Larry Ellison, the CEO of Oracle (NASDAQ:ORCL) is going to have to make some more threats if he wants the EU to approve his company’s deal to buy Sun Microsystems (NASDAQ:JAVA) for $9.50 a share. The Europeans have voiced some concerns that the combined company will have too much market share in the MySQL server software industry.
The EU’s concerns became more concrete today.
Sun filed an 8K with the SEC saying: “On November 9, 2009, the European Commission issued a statement of objections relating to the acquisition of Sun by Oracle Corporation.
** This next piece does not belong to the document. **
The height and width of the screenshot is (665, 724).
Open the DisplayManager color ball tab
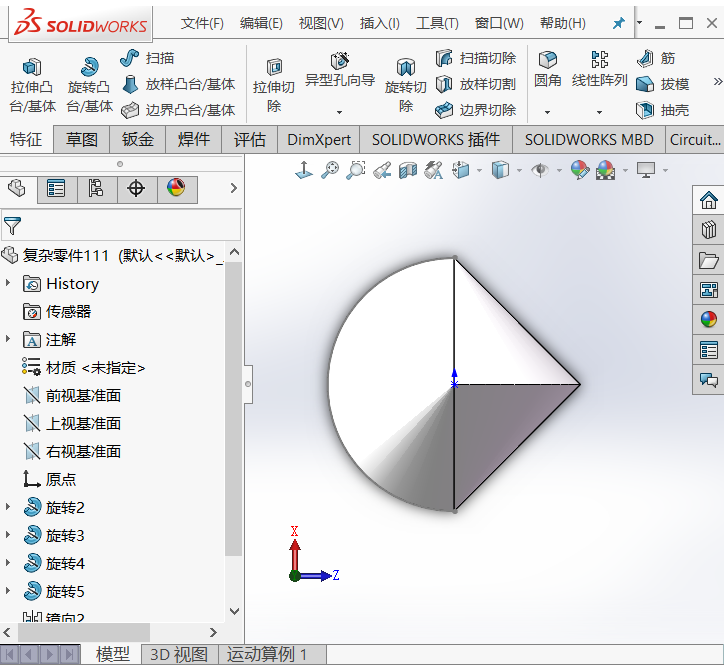coord(176,188)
The Statement of Objections sets out the Commission’s preliminary assessment regarding, and is limited to, the combination of Sun’s open source MySQL database product with Oracle’s enterprise database products and its potential negative effects on competition in the market for database products. The issuing of a Statement of Objections allows addressees to present arguments in response to the Commission’s preliminary assessment of the competitive effects of a notified transaction. A Statement of Objections is a preparatory document that does not prejudge the European Commission’s final decision. Any final decision by the European Commission is subject to appeal to the European Court of First Instance.”
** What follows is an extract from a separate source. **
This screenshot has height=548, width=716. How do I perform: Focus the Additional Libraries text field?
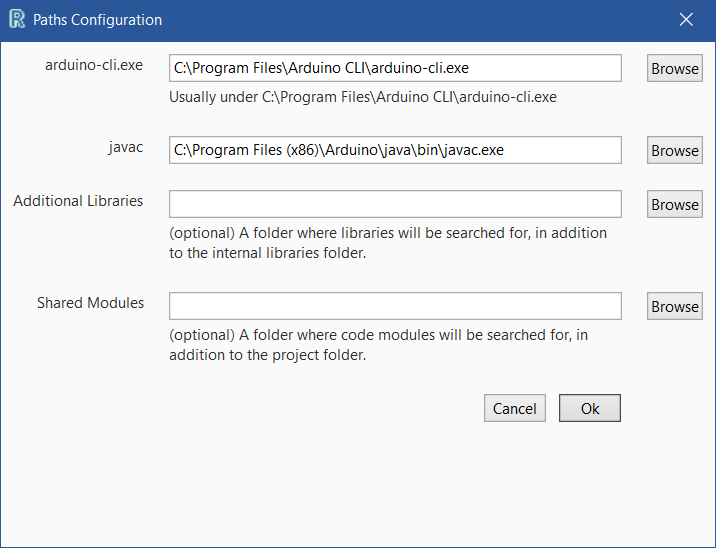tap(395, 204)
Ellison has to decide whether he wants to accept the EU’s “request” or take another action. He could walk away from the Sun deal and probably expect a lawsuit from the smaller company’s board. He could do little or nothing and let Sun bleed to death from its losses. Sun recently cut 3,000 jobs to save money. If Sun wants to put pressure on the EU, it could make its next set of layoffs in Europe.
Ellison is not known for being accommodating. He may simple tell the EU to go to hell. That will be the end of Sun, at least as a viable company.